__INPUT MATERIAL__
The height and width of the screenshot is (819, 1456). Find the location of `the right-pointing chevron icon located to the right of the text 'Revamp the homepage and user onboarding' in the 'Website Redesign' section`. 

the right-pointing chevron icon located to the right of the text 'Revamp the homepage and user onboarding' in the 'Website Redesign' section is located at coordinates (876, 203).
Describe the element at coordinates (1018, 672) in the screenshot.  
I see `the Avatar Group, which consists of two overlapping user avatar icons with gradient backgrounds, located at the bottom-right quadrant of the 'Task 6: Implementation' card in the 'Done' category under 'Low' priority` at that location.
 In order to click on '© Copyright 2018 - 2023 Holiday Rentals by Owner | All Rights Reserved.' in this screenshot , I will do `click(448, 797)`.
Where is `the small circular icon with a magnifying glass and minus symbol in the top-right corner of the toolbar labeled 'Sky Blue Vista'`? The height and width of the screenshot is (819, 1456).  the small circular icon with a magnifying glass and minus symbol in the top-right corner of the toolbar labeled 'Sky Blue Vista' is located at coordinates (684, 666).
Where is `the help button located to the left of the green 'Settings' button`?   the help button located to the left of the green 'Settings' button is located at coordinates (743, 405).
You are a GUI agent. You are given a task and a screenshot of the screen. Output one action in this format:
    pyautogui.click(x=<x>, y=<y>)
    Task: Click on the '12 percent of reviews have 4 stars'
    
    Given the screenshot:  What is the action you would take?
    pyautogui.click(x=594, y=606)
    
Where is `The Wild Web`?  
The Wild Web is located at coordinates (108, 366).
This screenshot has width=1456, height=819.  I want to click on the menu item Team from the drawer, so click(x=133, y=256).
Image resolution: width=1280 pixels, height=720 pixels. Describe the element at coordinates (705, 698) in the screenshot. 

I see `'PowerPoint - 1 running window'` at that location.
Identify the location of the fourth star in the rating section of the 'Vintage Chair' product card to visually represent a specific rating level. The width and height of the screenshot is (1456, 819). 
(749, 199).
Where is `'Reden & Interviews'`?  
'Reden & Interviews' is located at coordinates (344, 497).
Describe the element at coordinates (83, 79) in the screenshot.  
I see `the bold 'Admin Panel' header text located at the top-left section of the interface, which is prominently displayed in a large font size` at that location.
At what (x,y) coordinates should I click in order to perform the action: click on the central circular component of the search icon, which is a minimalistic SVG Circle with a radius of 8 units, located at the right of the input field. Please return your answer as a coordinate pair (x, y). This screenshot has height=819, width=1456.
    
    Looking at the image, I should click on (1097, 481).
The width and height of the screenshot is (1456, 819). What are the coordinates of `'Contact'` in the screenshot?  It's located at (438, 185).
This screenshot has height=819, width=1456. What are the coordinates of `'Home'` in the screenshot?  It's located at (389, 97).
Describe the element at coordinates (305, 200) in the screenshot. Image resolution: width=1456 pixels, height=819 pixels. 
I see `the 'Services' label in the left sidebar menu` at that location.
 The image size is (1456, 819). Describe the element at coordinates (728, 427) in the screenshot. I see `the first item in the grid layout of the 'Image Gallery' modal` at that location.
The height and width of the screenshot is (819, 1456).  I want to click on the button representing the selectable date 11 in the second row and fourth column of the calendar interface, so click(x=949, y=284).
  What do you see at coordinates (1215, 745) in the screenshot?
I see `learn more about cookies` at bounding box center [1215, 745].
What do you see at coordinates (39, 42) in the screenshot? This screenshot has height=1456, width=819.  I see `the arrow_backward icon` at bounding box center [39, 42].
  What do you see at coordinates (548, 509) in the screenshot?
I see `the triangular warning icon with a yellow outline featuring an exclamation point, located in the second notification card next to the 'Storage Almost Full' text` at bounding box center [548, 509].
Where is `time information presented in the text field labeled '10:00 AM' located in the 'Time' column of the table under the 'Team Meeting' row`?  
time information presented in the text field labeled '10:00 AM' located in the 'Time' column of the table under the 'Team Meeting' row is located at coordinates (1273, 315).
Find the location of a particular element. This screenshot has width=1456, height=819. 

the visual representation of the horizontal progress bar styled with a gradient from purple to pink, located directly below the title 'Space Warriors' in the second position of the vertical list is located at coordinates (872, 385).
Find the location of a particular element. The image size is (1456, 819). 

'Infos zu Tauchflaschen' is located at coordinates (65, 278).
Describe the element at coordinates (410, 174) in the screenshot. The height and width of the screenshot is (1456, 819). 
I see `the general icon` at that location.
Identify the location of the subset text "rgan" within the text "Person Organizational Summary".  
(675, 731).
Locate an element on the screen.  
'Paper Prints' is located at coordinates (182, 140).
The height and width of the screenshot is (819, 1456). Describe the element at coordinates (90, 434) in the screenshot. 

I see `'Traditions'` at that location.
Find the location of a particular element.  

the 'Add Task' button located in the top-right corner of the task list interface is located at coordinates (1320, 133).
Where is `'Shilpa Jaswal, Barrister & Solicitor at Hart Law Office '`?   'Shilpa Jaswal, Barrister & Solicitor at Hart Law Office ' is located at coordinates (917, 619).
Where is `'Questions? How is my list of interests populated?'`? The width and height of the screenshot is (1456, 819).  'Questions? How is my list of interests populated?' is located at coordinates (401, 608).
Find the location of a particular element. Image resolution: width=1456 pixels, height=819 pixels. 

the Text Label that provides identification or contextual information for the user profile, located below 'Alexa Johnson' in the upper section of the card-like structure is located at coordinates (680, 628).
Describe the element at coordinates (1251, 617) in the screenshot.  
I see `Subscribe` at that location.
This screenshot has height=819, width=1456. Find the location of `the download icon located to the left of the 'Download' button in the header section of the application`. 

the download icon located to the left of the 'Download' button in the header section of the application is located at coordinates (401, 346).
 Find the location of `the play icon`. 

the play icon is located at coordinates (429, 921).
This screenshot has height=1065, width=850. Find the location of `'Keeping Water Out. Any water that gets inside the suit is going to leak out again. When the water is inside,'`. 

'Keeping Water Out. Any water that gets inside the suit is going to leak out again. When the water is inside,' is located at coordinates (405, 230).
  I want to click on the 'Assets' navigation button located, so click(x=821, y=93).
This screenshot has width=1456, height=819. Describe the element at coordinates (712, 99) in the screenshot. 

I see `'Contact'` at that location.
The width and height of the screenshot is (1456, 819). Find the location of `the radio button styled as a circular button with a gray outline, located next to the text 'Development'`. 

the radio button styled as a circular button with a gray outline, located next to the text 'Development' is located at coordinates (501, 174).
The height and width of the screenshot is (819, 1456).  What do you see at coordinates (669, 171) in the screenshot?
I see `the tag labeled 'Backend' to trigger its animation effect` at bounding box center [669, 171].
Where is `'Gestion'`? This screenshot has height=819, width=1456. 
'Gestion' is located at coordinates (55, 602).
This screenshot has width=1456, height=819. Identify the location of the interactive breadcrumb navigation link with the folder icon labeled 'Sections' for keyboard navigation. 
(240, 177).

__TASK DESCRIPTION__
Put the entries, from the first line through the line that contains "coordinates (876, 203).", into a Markdown table with the columns Row and Line. Number each row and leave out blank lines.

__FULL SOLUTION__
| Row | Line |
|---|---|
| 1 | The height and width of the screenshot is (819, 1456). Find the location of `the right-pointing chevron icon located to the right of the text 'Revamp the homepage and user onboarding' in the 'Website Redesign' section`.  |
| 2 | the right-pointing chevron icon located to the right of the text 'Revamp the homepage and user onboarding' in the 'Website Redesign' section is located at coordinates (876, 203). |